Copy all lines below containing "MCPP".

(Entries taken from a collection)
::::::
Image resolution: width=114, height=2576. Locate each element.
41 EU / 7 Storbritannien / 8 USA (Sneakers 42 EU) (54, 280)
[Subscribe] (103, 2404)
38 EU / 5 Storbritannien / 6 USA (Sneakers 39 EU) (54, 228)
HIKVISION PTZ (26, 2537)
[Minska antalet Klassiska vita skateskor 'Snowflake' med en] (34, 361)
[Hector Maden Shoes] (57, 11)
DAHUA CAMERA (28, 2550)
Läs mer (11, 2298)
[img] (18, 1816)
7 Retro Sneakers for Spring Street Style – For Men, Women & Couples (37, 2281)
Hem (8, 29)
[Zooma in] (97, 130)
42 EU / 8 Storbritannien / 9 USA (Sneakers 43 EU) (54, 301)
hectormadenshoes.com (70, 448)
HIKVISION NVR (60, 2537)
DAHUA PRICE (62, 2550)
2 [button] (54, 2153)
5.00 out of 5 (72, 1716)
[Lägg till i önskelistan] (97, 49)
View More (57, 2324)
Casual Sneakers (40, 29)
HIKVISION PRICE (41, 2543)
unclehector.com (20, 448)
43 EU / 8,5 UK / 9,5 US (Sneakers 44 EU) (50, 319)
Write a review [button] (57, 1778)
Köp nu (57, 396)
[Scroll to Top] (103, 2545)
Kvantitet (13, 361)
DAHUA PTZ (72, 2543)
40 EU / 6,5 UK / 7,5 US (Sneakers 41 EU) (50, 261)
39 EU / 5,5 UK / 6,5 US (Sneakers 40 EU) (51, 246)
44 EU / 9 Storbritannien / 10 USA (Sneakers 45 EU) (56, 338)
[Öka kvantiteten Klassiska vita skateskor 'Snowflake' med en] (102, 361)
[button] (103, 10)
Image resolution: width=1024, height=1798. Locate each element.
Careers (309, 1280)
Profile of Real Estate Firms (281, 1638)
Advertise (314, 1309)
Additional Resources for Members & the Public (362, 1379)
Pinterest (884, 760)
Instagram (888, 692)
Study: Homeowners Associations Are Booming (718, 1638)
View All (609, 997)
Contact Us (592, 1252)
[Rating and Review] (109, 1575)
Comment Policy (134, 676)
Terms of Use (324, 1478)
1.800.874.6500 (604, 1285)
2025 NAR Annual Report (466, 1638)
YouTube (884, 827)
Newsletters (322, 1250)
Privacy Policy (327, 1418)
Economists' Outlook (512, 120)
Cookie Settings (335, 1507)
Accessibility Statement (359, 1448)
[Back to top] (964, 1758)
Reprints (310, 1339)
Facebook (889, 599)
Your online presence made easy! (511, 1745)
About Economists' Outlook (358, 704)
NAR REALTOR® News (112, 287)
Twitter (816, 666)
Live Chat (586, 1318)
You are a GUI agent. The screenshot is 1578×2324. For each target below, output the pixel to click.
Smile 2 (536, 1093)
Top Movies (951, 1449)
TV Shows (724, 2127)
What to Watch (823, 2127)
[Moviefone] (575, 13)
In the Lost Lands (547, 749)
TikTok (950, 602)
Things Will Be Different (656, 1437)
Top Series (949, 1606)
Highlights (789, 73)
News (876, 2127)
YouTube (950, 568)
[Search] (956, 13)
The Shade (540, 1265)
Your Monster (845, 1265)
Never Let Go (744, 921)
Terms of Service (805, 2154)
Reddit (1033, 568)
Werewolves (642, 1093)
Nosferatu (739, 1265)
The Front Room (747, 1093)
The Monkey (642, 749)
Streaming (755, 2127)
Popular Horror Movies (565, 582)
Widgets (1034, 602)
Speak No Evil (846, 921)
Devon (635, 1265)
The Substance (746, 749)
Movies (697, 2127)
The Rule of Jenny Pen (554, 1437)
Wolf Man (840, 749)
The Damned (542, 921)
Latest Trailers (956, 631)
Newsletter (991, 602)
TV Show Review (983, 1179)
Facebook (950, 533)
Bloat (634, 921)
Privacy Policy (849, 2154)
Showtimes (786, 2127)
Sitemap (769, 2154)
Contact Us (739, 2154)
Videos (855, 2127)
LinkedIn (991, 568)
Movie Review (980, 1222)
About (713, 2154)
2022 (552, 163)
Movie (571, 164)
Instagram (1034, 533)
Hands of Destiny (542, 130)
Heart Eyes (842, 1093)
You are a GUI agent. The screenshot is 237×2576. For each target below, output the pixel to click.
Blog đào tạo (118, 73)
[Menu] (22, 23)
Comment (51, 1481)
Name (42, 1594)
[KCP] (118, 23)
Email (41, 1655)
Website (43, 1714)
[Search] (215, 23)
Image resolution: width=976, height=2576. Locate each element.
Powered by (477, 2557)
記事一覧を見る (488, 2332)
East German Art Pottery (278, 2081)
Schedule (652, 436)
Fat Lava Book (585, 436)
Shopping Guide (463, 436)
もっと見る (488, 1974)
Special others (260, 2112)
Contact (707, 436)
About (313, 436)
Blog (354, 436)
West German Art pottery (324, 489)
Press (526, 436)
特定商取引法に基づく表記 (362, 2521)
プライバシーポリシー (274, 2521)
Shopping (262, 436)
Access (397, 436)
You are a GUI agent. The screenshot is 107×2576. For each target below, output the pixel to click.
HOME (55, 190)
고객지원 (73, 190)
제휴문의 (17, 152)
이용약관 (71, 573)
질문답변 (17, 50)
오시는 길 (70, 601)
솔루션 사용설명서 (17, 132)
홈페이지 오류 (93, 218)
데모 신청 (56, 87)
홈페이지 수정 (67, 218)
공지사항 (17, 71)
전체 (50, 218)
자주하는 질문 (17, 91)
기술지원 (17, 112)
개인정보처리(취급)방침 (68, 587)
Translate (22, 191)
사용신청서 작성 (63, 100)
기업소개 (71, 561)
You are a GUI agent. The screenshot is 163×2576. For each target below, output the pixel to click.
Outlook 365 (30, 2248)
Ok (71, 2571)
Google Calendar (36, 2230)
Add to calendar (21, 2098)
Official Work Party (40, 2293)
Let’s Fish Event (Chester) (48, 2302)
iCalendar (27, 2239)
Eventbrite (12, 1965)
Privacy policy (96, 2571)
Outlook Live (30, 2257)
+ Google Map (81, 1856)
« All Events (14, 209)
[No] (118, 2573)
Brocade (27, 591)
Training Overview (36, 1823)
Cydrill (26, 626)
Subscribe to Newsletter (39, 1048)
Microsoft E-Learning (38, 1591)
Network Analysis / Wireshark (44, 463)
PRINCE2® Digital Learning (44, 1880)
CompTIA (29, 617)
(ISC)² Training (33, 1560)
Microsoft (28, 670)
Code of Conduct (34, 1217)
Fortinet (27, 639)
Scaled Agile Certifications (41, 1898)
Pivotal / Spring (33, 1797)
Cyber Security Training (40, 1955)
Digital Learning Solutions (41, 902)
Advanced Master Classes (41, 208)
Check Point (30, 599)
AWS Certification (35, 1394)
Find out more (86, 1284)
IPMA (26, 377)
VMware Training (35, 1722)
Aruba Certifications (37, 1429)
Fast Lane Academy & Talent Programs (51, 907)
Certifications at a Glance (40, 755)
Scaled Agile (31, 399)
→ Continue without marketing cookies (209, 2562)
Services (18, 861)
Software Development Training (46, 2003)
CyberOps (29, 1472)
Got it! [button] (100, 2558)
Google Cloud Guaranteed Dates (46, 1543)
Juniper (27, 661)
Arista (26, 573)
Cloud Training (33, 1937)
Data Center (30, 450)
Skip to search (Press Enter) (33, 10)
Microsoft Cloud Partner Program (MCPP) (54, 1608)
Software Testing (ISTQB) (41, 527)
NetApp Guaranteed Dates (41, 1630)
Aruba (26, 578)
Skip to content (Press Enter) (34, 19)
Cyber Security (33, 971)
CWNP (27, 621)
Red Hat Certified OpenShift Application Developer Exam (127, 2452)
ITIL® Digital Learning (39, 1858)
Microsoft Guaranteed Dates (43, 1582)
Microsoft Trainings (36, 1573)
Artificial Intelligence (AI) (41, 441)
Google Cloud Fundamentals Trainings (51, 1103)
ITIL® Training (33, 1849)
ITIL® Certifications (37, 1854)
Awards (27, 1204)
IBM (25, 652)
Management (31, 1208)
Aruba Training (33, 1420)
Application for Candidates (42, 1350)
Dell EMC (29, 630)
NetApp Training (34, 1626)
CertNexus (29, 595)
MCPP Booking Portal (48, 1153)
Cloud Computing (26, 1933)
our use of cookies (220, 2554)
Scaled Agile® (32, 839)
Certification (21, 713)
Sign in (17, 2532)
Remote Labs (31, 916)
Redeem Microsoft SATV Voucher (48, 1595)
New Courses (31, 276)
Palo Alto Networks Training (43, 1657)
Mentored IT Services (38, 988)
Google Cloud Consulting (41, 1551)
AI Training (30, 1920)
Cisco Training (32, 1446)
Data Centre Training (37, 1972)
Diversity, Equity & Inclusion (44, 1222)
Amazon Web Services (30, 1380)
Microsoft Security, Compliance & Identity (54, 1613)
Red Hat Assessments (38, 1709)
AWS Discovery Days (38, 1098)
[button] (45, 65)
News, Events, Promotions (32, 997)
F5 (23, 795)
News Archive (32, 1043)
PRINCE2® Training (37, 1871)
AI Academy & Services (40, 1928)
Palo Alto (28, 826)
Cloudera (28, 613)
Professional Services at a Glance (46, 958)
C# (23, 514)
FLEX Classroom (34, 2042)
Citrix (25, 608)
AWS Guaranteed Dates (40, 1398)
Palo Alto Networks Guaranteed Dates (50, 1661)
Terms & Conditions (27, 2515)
::::::
## ANSWER BOX
Microsoft Cloud Partner Program (MCPP) (54, 1608)
MCPP Booking Portal (48, 1153)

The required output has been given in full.